最初に降りてきた陸人が気だるそうに椅子を引いて真ん中の席に座った。誰がここ、と決めたわけでもないのにいつの間にかみんなの指定席は決まっていた。ちなみに私は長方形のダイニングテーブルのお誕生日席。でも今日からそこに食事が並ぶ事はない。

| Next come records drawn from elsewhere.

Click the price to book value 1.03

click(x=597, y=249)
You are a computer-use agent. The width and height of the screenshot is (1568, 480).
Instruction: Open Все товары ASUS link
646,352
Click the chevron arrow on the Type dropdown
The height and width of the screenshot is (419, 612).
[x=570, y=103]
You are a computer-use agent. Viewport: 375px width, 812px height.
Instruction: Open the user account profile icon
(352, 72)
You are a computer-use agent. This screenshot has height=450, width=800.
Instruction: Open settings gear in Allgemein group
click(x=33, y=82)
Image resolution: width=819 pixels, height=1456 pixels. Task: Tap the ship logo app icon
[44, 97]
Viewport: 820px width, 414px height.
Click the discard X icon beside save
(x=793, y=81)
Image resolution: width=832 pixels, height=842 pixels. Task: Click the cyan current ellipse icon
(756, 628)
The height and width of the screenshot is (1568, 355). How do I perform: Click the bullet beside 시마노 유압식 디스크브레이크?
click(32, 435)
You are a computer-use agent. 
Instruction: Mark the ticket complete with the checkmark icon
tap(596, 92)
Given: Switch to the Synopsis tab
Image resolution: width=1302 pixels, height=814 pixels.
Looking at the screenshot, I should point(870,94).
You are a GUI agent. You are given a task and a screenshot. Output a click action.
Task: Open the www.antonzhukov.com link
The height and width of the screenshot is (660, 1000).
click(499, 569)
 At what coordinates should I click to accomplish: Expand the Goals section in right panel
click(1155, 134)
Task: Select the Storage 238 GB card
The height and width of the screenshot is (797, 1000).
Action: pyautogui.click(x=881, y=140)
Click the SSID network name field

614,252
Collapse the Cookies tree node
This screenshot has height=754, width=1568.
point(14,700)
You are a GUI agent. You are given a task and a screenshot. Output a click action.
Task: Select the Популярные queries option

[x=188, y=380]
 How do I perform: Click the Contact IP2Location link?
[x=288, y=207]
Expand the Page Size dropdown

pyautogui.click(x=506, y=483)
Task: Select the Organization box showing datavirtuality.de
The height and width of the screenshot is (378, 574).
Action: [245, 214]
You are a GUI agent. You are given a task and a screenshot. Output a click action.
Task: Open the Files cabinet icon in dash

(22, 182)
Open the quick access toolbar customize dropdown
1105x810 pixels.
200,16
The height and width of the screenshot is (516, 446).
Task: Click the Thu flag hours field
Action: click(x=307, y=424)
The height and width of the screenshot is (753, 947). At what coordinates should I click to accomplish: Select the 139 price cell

陸人は目玉焼きに箸を入れて丁寧に黄身と白身を分けていく。真ん中がぽっかりと開いた白身を口に放り込んでまんまるの黄身を隣のお皿に移した。
「あ、まーた黄身を残して!」
『本日も梅雨とは思えない晴天で、私も梅雨入りしたとはつゆ知らずに過ごしておりましたが――』
テレビを凝視する陸人の隙をついて隣のお皿から黄身をつまんで陸人の皿に戻した。
「あ、こら、現世の物に触るなっちゅうねん」
虚空さんに怒られていると弥太郎くんが起きてきた。陸人の横に座る。
「もー、ママと姫が起きてこないなあ」
そう言って綾子はパタパタと階段を駆け上がって行った、コンロは付けっぱなしでフライパンを熱し続けている。
「もー! 危ないでしょうが」
私がコンロの火を止めると虚空さんがジロリと睨みつけてくる。触れるな、と。
慌ただしい朝食、まあ私の時もこんな感じだったかな。やっと全員が揃った頃には陸人はすっかり食べ終わっている。
「なんで七人分あるのよ?」
ママの声にハッとした。みんなの記憶から消されたはずの園部七海、誕生日席のその場所にいつもと変わらず朝食が用意されている。私はおもわず口に手を当てて絶句した。
「あれ? なんでだろ」
天然の綾子のうっかりミス、だとしても心の中がジンワリと暖かくなった。もしかしたら遠い記憶の彼方に私はいるのかも知れない。虚空さんもそう言っていた。完全に記憶は消せないと。
四十九日まであと二週間、彼らを見守ってから天国に旅立とう。そんな穏やかな気持ちで迎えた朝は気持ちのいい青空で、まるで新しい菫荘を歓迎してくれてるみたいだった。